I Sindacati hanno respinto senza esitazioni la proposta aziendale, definendola insostenibile e ribadendo quanto già espresso nell’audizione alla Camera presso la X Commissione Attività Produttive: «Servono garanzie sul perimetro occupazionale, produttivo e sugli stabilimenti italiani della Natuzzi SpA». Una richiesta che si inserisce nel percorso verso il tavolo permanente annunciato dal ministro Urso per il 27 maggio, considerato dalle organizzazioni sindacali un passaggio decisivo per il futuro del gruppo.
Di fronte alla distanza evidente tra le posizioni, il Ministero del Lavoro ha chiesto la sospensione del confronto e il rinvio al 19 maggio, invitando azienda e Sindacati a incontrarsi nelle prossime ore per individuare una soluzione condivisa. L’indicazione è chiara: la percentuale di cassa integrazione dovrà essere «decisamente inferiore all’80%» e dovrà essere affiancata da «uno strumento concreto di incentivazione volontaria all’esodo, immediatamente esigibile» da parte dei lavoratori.
In attesa del nuovo round negoziale, le organizzazioni sindacali hanno annunciato assemblee informative davanti a tutti gli stabilimenti per aggiornare i lavoratori e preparare eventuali nuove iniziative di mobilitazione. «Valuteremo azioni più intense – spiegano – se l’azienda dovesse rifiutare l’invito dei Ministeri a rivedere la propria posizione».
La vertenza Natuzzi entra così in una fase cruciale, con un equilibrio delicato tra la necessità di salvaguardare l’occupazione, garantire reddito e prospettive ai lavoratori e individuare soluzioni industriali che possano assicurare un futuro sostenibile all’azienda simbolo del distretto del mobile imbottito.
A margine del tavolo, è intervenuto anche l’assessore regionale allo Sviluppo economico della Regione Puglia, Eugenio Di Sciascio, che ha definito l’incontro «un passaggio utile a rimettere le parti al confronto con l’obiettivo di una soluzione condivisa». Come sintetizzato dall’assessore, la Regione ha illustrato «una misura sperimentale di sostegno ai lavoratori coinvolti in processi di crisi e riorganizzazione», pensata per accompagnare percorsi di formazione e riqualificazione professionale dei dipendenti in CIGS. «Abbiamo voluto mettere in campo uno strumento concreto e innovativo – ha spiegato – per sostenere le lavoratrici e i lavoratori non solo economicamente, ma anche attraverso percorsi che rafforzino competenze e prospettive occupazionali».

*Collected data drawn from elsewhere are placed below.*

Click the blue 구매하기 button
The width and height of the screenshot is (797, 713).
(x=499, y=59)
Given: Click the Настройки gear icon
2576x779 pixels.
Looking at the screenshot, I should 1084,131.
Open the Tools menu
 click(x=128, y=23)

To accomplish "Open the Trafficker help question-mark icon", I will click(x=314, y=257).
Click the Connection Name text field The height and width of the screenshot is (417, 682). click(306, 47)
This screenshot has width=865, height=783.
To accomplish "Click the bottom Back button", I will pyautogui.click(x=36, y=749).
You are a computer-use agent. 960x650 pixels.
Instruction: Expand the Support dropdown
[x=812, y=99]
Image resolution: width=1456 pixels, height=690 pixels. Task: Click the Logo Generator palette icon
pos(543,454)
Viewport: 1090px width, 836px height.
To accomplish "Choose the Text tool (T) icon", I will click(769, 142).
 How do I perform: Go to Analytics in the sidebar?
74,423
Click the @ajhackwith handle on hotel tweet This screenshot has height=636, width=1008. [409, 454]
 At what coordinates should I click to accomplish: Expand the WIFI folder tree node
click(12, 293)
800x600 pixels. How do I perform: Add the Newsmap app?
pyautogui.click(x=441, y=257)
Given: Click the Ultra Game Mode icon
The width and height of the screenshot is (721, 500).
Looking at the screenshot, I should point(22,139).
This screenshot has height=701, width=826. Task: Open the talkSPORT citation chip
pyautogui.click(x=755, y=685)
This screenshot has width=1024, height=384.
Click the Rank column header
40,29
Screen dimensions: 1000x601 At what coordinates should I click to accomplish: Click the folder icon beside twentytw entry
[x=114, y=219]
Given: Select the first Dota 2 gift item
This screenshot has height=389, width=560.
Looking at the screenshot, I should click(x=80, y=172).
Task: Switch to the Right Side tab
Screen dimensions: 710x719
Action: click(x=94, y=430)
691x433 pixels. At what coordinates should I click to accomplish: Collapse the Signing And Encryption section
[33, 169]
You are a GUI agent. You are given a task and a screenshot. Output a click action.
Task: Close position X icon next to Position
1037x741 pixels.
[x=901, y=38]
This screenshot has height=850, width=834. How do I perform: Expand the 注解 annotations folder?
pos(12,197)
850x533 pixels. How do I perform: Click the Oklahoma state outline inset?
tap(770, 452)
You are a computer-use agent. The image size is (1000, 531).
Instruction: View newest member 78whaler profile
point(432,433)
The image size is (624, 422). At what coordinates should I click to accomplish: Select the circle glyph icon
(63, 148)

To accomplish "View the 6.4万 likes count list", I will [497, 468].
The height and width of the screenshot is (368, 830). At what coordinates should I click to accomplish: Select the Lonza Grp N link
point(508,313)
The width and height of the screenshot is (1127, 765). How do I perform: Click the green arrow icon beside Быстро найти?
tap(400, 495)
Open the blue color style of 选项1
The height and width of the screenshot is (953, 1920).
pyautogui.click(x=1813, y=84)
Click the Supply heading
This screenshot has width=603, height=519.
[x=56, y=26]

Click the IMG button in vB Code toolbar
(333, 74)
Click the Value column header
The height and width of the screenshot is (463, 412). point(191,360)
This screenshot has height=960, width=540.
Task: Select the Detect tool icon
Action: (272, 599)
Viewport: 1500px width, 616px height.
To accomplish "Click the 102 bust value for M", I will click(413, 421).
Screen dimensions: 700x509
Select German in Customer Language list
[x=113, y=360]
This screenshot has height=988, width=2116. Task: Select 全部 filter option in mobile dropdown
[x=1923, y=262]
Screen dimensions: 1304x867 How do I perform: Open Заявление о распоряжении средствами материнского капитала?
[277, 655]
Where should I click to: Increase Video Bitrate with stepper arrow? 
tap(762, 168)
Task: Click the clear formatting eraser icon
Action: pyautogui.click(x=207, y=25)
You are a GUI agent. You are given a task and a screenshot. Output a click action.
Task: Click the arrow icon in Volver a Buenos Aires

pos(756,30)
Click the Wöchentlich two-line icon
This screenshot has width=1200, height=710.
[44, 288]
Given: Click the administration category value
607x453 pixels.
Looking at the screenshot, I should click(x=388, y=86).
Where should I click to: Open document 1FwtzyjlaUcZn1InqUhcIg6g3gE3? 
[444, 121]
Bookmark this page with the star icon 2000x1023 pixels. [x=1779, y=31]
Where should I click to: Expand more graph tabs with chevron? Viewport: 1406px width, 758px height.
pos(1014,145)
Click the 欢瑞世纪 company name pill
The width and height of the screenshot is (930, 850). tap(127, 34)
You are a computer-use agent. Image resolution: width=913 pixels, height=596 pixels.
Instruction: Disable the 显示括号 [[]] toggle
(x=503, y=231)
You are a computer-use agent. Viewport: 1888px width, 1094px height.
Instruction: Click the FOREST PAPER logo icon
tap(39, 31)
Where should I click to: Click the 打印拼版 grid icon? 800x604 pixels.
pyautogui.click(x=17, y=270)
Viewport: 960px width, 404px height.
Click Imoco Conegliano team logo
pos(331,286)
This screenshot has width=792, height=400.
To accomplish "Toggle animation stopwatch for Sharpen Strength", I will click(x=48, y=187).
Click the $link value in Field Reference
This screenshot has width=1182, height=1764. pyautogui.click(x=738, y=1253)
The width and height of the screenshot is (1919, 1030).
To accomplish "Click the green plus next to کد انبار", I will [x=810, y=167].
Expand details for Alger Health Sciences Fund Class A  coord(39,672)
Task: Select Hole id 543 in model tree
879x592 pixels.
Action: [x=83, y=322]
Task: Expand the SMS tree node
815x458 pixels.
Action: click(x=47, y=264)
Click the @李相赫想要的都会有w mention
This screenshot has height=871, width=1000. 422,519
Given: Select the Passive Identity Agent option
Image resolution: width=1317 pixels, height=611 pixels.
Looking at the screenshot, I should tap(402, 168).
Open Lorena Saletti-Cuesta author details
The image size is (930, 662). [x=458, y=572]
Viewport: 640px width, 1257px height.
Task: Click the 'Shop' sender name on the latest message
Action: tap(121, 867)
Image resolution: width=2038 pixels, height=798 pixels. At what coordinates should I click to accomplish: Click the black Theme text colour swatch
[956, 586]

Di Sciascio ha accolto positivamente «il clima emerso al tavolo ministeriale» e ha auspicato che «già nei prossimi incontri si possa arrivare a un’intesa equilibrata e sostenibile». La priorità, ha ribadito, «resta la tutela del lavoro e la salvaguardia di un’azienda che rappresenta un presidio produttivo strategico per la Puglia e per il Made in Italy». Le parti torneranno a incontrarsi il 19 maggio, precedute da un confronto riservato tra azienda e sindacati previsto per il 18.